Extract every line below that contains the word "axis".

-- Available records follows --

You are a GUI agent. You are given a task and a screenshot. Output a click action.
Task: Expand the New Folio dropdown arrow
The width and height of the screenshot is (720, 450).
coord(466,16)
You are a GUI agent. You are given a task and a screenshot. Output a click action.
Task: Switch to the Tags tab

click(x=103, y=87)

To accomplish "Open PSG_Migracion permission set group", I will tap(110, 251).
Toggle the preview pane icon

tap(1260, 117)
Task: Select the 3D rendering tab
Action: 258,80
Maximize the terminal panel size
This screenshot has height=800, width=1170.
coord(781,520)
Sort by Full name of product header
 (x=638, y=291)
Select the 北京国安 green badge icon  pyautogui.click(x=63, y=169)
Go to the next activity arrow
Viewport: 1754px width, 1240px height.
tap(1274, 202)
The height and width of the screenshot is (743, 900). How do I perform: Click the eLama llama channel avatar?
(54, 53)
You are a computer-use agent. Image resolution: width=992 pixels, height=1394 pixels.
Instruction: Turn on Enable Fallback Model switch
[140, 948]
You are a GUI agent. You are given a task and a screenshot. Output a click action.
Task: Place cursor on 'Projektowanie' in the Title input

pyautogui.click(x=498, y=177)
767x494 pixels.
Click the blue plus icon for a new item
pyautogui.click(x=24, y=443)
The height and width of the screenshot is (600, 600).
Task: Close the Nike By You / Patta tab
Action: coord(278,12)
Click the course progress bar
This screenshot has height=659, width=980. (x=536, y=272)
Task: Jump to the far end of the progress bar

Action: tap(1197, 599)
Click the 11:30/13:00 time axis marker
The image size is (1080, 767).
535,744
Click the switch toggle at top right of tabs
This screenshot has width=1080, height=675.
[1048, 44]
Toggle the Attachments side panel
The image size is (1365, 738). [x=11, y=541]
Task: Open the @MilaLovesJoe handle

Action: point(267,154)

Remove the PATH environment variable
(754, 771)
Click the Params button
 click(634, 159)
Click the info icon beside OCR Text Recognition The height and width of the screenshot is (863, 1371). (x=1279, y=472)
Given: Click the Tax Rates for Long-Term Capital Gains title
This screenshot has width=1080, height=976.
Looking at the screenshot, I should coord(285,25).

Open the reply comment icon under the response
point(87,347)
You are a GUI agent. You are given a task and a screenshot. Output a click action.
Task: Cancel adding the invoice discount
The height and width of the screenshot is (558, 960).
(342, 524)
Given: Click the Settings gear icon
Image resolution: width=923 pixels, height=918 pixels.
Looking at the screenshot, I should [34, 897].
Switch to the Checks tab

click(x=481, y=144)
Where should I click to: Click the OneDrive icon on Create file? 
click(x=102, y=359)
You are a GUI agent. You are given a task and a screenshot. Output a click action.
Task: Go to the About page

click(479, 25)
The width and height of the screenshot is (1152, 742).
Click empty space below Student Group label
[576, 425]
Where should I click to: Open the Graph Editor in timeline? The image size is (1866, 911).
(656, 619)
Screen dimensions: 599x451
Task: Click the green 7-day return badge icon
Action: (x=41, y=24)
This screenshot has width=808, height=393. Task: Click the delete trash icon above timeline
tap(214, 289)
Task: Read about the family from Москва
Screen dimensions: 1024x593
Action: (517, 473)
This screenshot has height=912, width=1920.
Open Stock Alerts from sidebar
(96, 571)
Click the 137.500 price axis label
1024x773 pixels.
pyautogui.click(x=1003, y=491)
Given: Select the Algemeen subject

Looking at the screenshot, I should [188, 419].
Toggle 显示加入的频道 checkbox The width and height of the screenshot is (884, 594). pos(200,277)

-- Available records concluded --

■ Output of the task:
Click the 11:30/13:00 time axis marker
Click the 137.500 price axis label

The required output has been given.